Operations Research and Management Science at Shell Oil Company in the 1950s-1980’s
Shell Oil Company was established as the largely independent American subsidiary of the Royal Dutch Shell Company in 1912 (30% of Shell Oil was owned by third parties and publicly traded on the New York Stock Exchange). Among the benefits of this pseudo-independence was the ability Shell Oil to direct significant R&D efforts. Pre-OR/MS research efforts at Shell primarily centered on novel petrochemical studies. Shell started its first research laboratory in 1914 in Amsterdam, Netherlands. The Emeryville Research Center, in California, of the Shell Development Company opened in 1928 and was recognized by the American Chemical Society as one of the preeminent corporate research groups in the Western United States. With the advent of operations research following World War II, big oil, like most industries, saw an opportunity for competitive advantage.

+++++

=== WRITTEN EXERCISE ===
In the Shell Oil operations research history, what year did the Emeryville Research Center of the Shell Development Company open?

A block of data:
+++++

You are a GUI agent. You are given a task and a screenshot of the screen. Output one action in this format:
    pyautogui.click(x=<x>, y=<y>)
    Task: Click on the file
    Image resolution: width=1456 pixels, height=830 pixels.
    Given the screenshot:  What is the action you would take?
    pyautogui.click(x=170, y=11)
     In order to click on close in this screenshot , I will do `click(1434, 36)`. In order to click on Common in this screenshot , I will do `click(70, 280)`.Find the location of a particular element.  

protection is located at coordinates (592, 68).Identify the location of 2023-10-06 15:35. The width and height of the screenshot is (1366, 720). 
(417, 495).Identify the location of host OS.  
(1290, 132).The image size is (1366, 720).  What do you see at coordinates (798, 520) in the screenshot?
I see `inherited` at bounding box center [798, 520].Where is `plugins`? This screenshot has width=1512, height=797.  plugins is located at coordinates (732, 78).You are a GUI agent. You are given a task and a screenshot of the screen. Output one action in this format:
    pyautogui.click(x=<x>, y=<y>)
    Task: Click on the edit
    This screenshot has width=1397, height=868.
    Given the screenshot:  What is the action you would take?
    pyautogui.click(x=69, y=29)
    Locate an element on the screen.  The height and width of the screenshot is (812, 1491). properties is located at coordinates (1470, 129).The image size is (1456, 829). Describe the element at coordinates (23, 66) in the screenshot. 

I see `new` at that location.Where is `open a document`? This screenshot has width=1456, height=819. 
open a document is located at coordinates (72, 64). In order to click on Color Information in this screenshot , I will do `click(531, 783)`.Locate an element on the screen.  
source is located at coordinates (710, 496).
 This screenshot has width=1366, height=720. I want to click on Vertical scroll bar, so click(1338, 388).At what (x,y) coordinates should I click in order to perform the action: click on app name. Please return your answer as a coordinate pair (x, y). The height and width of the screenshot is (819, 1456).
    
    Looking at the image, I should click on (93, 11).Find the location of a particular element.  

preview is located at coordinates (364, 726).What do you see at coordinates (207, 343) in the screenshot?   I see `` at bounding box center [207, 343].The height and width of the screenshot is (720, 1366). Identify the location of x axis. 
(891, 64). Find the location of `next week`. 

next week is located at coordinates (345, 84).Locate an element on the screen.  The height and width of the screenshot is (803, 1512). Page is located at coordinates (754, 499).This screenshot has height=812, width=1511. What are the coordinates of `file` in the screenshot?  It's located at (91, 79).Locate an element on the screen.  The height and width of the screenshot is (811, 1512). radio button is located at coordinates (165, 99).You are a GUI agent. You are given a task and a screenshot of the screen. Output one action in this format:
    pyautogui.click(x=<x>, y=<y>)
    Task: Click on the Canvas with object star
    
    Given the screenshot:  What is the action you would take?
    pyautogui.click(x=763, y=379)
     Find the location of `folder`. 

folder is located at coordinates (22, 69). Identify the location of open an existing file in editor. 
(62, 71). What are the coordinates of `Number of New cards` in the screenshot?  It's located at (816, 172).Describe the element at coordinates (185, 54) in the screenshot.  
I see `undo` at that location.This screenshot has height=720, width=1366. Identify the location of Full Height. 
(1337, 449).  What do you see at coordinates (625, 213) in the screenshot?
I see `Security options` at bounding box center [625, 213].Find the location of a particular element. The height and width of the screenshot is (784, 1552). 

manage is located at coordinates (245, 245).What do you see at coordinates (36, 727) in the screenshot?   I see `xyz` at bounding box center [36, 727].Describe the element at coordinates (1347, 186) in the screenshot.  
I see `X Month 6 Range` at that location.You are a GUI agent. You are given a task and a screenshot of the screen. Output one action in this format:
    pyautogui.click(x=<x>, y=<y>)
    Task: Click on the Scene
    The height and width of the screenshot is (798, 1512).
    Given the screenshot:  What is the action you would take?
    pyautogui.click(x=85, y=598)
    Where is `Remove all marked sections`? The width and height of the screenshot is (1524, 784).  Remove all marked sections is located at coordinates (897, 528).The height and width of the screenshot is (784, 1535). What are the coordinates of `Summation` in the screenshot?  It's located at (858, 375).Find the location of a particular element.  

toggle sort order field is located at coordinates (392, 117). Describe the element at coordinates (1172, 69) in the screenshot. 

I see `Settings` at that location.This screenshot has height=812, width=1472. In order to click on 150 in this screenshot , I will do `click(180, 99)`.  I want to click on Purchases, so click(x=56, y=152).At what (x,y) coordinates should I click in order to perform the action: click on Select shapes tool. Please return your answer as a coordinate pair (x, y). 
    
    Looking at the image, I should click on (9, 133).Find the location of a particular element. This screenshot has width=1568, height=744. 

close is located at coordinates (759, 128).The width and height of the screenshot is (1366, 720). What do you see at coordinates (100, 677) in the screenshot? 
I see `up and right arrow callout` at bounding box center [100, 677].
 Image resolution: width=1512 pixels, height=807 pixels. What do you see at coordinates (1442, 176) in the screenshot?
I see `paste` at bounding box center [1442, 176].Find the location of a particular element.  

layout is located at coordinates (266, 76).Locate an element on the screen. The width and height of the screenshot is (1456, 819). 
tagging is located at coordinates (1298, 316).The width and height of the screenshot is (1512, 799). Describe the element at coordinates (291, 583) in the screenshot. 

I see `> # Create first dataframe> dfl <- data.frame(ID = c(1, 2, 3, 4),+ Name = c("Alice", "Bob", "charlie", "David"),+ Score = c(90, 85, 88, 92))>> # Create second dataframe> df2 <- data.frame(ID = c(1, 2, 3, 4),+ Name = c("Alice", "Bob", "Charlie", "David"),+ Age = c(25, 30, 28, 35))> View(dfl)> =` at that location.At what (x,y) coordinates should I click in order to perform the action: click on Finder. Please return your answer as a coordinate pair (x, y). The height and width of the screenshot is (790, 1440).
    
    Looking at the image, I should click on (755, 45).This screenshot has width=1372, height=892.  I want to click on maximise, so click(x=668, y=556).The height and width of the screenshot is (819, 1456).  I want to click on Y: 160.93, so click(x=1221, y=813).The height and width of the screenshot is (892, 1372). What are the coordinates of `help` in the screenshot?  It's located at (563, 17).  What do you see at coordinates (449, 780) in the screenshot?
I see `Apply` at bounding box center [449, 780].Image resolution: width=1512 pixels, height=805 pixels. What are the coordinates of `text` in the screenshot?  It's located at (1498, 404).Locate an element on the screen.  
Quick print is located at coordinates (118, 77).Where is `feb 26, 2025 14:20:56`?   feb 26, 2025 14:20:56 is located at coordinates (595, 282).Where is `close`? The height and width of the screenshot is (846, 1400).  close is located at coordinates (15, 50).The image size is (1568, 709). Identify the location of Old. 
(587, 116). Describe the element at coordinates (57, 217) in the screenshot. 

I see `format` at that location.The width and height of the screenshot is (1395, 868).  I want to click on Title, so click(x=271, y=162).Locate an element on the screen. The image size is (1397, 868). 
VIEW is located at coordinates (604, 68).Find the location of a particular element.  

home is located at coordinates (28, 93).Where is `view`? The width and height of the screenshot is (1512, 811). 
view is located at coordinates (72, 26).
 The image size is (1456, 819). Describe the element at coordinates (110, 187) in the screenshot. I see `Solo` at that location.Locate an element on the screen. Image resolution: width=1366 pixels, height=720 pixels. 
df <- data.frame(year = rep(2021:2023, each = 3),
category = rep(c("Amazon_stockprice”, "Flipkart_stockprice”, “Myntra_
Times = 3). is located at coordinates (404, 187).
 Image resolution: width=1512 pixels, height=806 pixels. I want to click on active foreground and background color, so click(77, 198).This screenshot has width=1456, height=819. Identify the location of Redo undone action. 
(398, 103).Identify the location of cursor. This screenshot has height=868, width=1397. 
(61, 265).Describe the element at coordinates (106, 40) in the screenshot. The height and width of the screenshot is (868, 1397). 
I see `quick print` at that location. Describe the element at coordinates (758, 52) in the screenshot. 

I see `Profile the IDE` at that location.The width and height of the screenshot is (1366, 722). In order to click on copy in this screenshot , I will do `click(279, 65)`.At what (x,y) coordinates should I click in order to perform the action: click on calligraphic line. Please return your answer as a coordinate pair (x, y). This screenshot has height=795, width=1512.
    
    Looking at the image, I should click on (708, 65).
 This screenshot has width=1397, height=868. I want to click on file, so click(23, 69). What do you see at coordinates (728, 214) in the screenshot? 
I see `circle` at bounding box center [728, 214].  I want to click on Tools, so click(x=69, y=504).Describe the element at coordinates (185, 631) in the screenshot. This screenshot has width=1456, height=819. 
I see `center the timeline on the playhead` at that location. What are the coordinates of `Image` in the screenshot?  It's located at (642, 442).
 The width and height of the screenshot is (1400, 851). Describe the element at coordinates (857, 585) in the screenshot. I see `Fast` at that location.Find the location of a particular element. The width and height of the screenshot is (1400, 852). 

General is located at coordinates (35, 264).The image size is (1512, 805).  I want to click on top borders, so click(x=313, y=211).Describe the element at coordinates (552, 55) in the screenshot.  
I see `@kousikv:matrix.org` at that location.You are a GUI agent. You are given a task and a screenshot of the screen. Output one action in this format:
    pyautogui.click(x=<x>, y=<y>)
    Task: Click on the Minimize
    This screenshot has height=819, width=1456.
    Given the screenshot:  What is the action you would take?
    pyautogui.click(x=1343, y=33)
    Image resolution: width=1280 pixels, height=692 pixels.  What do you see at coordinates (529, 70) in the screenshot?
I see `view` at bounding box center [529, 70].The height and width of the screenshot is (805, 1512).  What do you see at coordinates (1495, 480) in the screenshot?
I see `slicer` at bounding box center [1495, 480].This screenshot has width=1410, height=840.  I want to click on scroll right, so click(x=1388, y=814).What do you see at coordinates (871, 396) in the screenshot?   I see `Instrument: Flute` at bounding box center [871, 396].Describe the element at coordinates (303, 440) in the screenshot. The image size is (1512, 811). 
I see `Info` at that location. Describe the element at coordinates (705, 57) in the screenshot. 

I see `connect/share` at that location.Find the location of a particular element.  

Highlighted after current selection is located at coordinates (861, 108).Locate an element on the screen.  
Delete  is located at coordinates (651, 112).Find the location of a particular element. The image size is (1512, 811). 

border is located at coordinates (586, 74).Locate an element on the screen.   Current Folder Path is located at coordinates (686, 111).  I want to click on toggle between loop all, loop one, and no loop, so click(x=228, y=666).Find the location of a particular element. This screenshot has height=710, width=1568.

+++++

=== RESULT FOR THIS EXERCISE ===
1928